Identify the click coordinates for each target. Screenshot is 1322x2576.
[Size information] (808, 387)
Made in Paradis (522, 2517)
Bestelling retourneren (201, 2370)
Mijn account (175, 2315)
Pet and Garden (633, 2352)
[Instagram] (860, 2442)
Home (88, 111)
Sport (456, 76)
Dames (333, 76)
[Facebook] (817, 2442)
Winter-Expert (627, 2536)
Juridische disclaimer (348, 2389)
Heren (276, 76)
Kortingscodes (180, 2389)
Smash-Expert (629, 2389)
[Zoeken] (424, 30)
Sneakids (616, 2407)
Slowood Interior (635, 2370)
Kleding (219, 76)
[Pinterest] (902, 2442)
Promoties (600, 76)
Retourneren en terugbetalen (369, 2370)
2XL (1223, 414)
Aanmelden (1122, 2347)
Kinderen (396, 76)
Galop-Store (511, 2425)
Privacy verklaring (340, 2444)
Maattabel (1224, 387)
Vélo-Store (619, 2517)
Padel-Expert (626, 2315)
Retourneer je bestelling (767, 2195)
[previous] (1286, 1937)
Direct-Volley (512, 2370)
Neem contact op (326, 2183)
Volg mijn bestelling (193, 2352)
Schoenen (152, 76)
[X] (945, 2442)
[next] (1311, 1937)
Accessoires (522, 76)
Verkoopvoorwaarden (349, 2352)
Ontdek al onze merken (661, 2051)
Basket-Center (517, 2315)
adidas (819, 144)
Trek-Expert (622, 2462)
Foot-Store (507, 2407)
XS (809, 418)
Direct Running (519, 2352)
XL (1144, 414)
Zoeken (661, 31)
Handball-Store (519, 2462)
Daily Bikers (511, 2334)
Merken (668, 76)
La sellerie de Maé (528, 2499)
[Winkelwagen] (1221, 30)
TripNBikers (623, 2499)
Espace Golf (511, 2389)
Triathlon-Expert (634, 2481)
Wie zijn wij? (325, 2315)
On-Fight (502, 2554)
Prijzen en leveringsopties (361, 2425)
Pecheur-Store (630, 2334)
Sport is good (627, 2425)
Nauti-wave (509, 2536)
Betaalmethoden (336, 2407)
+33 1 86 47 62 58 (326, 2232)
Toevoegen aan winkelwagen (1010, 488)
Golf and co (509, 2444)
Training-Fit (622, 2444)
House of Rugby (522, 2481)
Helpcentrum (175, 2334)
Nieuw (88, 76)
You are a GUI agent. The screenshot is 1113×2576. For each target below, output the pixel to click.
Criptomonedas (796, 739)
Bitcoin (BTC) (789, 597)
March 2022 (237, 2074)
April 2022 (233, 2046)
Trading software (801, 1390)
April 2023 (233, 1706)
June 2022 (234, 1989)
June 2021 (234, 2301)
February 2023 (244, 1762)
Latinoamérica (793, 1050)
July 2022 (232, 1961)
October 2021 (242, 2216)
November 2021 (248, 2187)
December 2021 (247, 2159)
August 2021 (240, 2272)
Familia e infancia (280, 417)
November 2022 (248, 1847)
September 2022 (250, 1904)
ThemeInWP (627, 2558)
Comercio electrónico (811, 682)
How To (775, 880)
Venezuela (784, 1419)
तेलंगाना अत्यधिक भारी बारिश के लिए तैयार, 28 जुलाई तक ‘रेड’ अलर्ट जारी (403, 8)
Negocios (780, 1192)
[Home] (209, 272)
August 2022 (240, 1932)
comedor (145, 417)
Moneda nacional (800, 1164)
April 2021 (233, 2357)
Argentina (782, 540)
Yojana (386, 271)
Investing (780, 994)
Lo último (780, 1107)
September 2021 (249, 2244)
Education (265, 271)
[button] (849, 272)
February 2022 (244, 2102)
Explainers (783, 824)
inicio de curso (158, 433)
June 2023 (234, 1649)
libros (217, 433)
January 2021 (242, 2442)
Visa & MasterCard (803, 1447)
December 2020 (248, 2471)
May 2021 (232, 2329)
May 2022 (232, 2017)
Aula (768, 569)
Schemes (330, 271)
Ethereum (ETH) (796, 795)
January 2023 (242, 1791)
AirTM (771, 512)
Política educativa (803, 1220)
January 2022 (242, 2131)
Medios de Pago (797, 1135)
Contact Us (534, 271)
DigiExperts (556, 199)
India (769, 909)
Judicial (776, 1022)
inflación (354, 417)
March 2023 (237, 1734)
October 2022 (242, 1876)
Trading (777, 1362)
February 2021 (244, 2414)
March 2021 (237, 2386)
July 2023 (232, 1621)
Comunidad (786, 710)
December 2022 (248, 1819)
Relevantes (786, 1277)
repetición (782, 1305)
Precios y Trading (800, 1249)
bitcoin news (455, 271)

**EXERCISE AIM:**
Your answer should be the full set of records above, restated exactly.

**WRITTEN ANSWER:**
Identify the click coordinates for each target. Screenshot is 1322x2576.
[Size information] (808, 387)
Made in Paradis (522, 2517)
Bestelling retourneren (201, 2370)
Mijn account (175, 2315)
Pet and Garden (633, 2352)
[Instagram] (860, 2442)
Home (88, 111)
Sport (456, 76)
Dames (333, 76)
[Facebook] (817, 2442)
Winter-Expert (627, 2536)
Juridische disclaimer (348, 2389)
Heren (276, 76)
Kortingscodes (180, 2389)
Smash-Expert (629, 2389)
[Zoeken] (424, 30)
Sneakids (616, 2407)
Slowood Interior (635, 2370)
Kleding (219, 76)
[Pinterest] (902, 2442)
Promoties (600, 76)
Retourneren en terugbetalen (369, 2370)
2XL (1223, 414)
Aanmelden (1122, 2347)
Kinderen (396, 76)
Galop-Store (511, 2425)
Privacy verklaring (340, 2444)
Maattabel (1224, 387)
Vélo-Store (619, 2517)
Padel-Expert (626, 2315)
Retourneer je bestelling (767, 2195)
[previous] (1286, 1937)
Direct-Volley (512, 2370)
Neem contact op (326, 2183)
Volg mijn bestelling (193, 2352)
Schoenen (152, 76)
[X] (945, 2442)
[next] (1311, 1937)
Accessoires (522, 76)
Verkoopvoorwaarden (349, 2352)
Ontdek al onze merken (661, 2051)
Basket-Center (517, 2315)
adidas (819, 144)
Trek-Expert (622, 2462)
Foot-Store (507, 2407)
XS (809, 418)
Direct Running (519, 2352)
XL (1144, 414)
Zoeken (661, 31)
Handball-Store (519, 2462)
Daily Bikers (511, 2334)
Merken (668, 76)
La sellerie de Maé (528, 2499)
[Winkelwagen] (1221, 30)
TripNBikers (623, 2499)
Espace Golf (511, 2389)
Triathlon-Expert (634, 2481)
Wie zijn wij? (325, 2315)
On-Fight (502, 2554)
Prijzen en leveringsopties (361, 2425)
Pecheur-Store (630, 2334)
Sport is good (627, 2425)
Nauti-wave (509, 2536)
Betaalmethoden (336, 2407)
+33 1 86 47 62 58 (326, 2232)
Toevoegen aan winkelwagen (1010, 488)
Golf and co (509, 2444)
Training-Fit (622, 2444)
House of Rugby (522, 2481)
Helpcentrum (175, 2334)
Nieuw (88, 76)
You are a GUI agent. The screenshot is 1113×2576. For each target below, output the pixel to click.
Criptomonedas (796, 739)
Bitcoin (BTC) (789, 597)
March 2022 (237, 2074)
April 2022 (233, 2046)
Trading software (801, 1390)
April 2023 (233, 1706)
June 2022 (234, 1989)
June 2021 (234, 2301)
February 2023 (244, 1762)
Latinoamérica (793, 1050)
July 2022 (232, 1961)
October 2021 (242, 2216)
November 2021 (248, 2187)
December 2021 (247, 2159)
August 2021 (240, 2272)
Familia e infancia (280, 417)
November 2022 (248, 1847)
September 2022 (250, 1904)
ThemeInWP (627, 2558)
Comercio electrónico (811, 682)
How To (775, 880)
Venezuela (784, 1419)
तेलंगाना अत्यधिक भारी बारिश के लिए तैयार, 28 जुलाई तक ‘रेड’ अलर्ट जारी (403, 8)
Negocios (780, 1192)
[Home] (209, 272)
August 2022 (240, 1932)
comedor (145, 417)
Moneda nacional (800, 1164)
April 2021 (233, 2357)
Argentina (782, 540)
Yojana (386, 271)
Investing (780, 994)
Lo último (780, 1107)
September 2021 (249, 2244)
Education (265, 271)
[button] (849, 272)
February 2022 (244, 2102)
Explainers (783, 824)
inicio de curso (158, 433)
June 2023 (234, 1649)
libros (217, 433)
January 2021 (242, 2442)
Visa & MasterCard (803, 1447)
December 2020 (248, 2471)
May 2021 (232, 2329)
May 2022 (232, 2017)
Aula (768, 569)
Schemes (330, 271)
Ethereum (ETH) (796, 795)
January 2023 (242, 1791)
AirTM (771, 512)
Política educativa (803, 1220)
January 2022 (242, 2131)
Medios de Pago (797, 1135)
Contact Us (534, 271)
DigiExperts (556, 199)
India (769, 909)
Judicial (776, 1022)
inflación (354, 417)
March 2023 (237, 1734)
October 2022 (242, 1876)
Trading (777, 1362)
February 2021 (244, 2414)
March 2021 (237, 2386)
July 2023 (232, 1621)
Comunidad (786, 710)
December 2022 (248, 1819)
Relevantes (786, 1277)
repetición (782, 1305)
Precios y Trading (800, 1249)
bitcoin news (455, 271)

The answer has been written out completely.